> _ACTION ITEM_: Output the data below line for line, exactly, up to and including the line where "aigua (128, 1590)" appears.

== DATA PROVIDED

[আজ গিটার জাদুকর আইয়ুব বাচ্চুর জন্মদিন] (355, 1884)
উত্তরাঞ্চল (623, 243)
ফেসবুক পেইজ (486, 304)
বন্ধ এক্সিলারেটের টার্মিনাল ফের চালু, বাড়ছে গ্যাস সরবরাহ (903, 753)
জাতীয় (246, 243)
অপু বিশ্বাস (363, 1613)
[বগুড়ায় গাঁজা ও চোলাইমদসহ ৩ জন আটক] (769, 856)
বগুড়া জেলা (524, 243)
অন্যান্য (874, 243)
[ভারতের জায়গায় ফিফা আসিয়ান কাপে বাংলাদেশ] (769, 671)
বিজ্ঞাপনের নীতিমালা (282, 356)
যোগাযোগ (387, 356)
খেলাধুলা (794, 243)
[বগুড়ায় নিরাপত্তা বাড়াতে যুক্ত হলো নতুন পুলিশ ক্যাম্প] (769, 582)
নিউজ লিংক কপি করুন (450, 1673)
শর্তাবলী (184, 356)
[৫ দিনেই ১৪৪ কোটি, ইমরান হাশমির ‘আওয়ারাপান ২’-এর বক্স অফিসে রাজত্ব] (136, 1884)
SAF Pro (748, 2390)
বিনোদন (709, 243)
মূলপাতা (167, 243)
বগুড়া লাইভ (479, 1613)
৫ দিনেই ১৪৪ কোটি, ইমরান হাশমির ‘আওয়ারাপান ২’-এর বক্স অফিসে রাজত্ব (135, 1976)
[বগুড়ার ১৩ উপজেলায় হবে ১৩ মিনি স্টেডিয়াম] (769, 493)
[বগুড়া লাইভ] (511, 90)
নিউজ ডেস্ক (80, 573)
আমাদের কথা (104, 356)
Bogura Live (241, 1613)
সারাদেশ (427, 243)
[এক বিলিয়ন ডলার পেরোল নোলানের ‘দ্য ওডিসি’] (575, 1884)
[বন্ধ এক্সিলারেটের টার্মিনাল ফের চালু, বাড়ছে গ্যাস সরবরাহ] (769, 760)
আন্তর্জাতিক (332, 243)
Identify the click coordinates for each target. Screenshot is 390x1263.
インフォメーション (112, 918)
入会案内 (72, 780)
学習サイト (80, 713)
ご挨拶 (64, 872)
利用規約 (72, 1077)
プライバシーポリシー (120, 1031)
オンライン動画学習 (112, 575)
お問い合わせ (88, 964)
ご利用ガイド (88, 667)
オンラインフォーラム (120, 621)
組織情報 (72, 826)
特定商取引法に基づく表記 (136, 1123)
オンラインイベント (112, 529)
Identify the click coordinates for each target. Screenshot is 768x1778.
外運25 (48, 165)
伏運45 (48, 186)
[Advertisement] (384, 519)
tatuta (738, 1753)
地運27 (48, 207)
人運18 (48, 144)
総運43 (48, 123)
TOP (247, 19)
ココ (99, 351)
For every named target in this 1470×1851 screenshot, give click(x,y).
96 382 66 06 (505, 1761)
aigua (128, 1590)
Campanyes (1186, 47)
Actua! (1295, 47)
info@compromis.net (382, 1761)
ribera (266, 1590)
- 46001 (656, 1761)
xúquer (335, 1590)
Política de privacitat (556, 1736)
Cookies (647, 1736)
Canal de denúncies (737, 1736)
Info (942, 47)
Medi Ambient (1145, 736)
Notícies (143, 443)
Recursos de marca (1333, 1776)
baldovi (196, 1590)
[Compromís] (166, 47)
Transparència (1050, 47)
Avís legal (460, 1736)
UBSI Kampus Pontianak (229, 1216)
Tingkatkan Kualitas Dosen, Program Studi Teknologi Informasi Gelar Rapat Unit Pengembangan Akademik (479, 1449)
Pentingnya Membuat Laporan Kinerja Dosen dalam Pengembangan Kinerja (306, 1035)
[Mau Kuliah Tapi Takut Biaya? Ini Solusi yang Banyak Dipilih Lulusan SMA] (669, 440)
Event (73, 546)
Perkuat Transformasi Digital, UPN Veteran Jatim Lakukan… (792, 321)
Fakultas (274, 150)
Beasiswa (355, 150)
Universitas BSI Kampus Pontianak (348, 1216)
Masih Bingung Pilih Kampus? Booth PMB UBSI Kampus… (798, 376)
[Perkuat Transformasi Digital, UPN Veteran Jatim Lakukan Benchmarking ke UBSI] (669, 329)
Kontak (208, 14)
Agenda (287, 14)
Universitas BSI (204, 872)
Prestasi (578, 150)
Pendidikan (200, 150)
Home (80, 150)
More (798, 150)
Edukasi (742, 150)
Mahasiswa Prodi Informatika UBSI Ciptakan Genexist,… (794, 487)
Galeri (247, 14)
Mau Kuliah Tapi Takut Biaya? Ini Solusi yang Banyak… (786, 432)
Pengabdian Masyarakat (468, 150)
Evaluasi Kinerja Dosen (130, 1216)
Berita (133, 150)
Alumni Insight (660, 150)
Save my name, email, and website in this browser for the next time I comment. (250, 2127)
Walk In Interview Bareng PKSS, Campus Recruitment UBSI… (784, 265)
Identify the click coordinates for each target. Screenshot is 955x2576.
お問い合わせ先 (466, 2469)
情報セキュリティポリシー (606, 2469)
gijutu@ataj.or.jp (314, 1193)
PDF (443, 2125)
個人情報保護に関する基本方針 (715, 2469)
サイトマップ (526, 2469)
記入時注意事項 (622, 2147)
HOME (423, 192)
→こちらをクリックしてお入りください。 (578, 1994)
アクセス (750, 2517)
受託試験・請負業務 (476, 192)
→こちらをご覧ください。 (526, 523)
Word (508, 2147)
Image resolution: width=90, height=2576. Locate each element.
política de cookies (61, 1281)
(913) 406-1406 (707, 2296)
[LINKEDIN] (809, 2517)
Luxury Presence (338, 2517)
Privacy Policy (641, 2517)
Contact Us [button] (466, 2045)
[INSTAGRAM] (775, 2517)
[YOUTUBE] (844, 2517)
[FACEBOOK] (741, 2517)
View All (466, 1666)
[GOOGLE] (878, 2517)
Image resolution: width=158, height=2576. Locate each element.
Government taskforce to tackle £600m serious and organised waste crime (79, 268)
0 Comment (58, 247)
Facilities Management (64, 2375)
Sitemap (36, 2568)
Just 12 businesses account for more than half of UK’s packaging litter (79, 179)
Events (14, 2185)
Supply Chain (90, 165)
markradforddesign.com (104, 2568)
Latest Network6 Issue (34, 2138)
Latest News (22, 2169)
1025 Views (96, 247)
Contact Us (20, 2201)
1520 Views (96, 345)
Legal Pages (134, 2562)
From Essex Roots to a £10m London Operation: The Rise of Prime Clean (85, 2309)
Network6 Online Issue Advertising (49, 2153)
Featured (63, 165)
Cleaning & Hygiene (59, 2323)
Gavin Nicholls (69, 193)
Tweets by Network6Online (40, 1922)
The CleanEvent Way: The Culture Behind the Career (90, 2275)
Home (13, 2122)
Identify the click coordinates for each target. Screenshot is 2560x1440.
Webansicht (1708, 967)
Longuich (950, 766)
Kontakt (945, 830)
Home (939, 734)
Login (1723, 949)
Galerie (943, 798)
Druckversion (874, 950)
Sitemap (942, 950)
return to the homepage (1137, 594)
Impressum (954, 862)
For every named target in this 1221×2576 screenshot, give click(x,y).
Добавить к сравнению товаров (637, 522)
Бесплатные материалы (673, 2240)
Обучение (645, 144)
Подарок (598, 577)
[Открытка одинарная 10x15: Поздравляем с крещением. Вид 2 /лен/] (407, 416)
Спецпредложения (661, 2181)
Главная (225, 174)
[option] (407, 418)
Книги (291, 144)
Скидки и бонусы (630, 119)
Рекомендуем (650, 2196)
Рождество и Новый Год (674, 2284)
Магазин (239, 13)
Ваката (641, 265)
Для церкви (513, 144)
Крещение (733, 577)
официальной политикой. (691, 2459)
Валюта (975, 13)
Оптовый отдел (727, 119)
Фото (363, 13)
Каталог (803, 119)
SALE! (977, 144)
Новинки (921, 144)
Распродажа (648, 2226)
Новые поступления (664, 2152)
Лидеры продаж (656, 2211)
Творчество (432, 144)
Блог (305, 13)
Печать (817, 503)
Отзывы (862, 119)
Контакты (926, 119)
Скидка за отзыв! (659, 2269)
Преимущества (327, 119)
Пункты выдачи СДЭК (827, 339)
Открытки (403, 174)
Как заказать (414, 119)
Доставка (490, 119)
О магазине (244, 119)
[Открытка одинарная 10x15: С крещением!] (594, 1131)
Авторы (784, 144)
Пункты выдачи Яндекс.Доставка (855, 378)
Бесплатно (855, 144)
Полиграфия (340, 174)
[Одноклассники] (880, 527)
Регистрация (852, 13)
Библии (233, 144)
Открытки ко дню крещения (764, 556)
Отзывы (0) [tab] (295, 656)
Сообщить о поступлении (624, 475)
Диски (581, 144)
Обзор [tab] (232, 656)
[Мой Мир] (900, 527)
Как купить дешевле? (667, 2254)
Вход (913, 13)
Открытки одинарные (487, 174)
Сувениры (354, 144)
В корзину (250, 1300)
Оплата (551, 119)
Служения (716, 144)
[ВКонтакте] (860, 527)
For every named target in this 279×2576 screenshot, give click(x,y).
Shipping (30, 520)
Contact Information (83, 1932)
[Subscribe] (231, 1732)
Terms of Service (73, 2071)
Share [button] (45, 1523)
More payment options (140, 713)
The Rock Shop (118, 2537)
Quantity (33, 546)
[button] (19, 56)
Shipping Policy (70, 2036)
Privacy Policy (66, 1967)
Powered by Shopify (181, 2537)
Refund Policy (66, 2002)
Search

====

> _RESPONSE_:
[আজ গিটার জাদুকর আইয়ুব বাচ্চুর জন্মদিন] (355, 1884)
উত্তরাঞ্চল (623, 243)
ফেসবুক পেইজ (486, 304)
বন্ধ এক্সিলারেটের টার্মিনাল ফের চালু, বাড়ছে গ্যাস সরবরাহ (903, 753)
জাতীয় (246, 243)
অপু বিশ্বাস (363, 1613)
[বগুড়ায় গাঁজা ও চোলাইমদসহ ৩ জন আটক] (769, 856)
বগুড়া জেলা (524, 243)
অন্যান্য (874, 243)
[ভারতের জায়গায় ফিফা আসিয়ান কাপে বাংলাদেশ] (769, 671)
বিজ্ঞাপনের নীতিমালা (282, 356)
যোগাযোগ (387, 356)
খেলাধুলা (794, 243)
[বগুড়ায় নিরাপত্তা বাড়াতে যুক্ত হলো নতুন পুলিশ ক্যাম্প] (769, 582)
নিউজ লিংক কপি করুন (450, 1673)
শর্তাবলী (184, 356)
[৫ দিনেই ১৪৪ কোটি, ইমরান হাশমির ‘আওয়ারাপান ২’-এর বক্স অফিসে রাজত্ব] (136, 1884)
SAF Pro (748, 2390)
বিনোদন (709, 243)
মূলপাতা (167, 243)
বগুড়া লাইভ (479, 1613)
৫ দিনেই ১৪৪ কোটি, ইমরান হাশমির ‘আওয়ারাপান ২’-এর বক্স অফিসে রাজত্ব (135, 1976)
[বগুড়ার ১৩ উপজেলায় হবে ১৩ মিনি স্টেডিয়াম] (769, 493)
[বগুড়া লাইভ] (511, 90)
নিউজ ডেস্ক (80, 573)
আমাদের কথা (104, 356)
Bogura Live (241, 1613)
সারাদেশ (427, 243)
[এক বিলিয়ন ডলার পেরোল নোলানের ‘দ্য ওডিসি’] (575, 1884)
[বন্ধ এক্সিলারেটের টার্মিনাল ফের চালু, বাড়ছে গ্যাস সরবরাহ] (769, 760)
আন্তর্জাতিক (332, 243)
Identify the click coordinates for each target. Screenshot is 390x1263.
インフォメーション (112, 918)
入会案内 (72, 780)
学習サイト (80, 713)
ご挨拶 (64, 872)
利用規約 (72, 1077)
プライバシーポリシー (120, 1031)
オンライン動画学習 (112, 575)
お問い合わせ (88, 964)
ご利用ガイド (88, 667)
オンラインフォーラム (120, 621)
組織情報 (72, 826)
特定商取引法に基づく表記 (136, 1123)
オンラインイベント (112, 529)
Identify the click coordinates for each target. Screenshot is 768x1778.
外運25 (48, 165)
伏運45 (48, 186)
[Advertisement] (384, 519)
tatuta (738, 1753)
地運27 (48, 207)
人運18 (48, 144)
総運43 (48, 123)
TOP (247, 19)
ココ (99, 351)
For every named target in this 1470×1851 screenshot, give click(x,y).
96 382 66 06 (505, 1761)
aigua (128, 1590)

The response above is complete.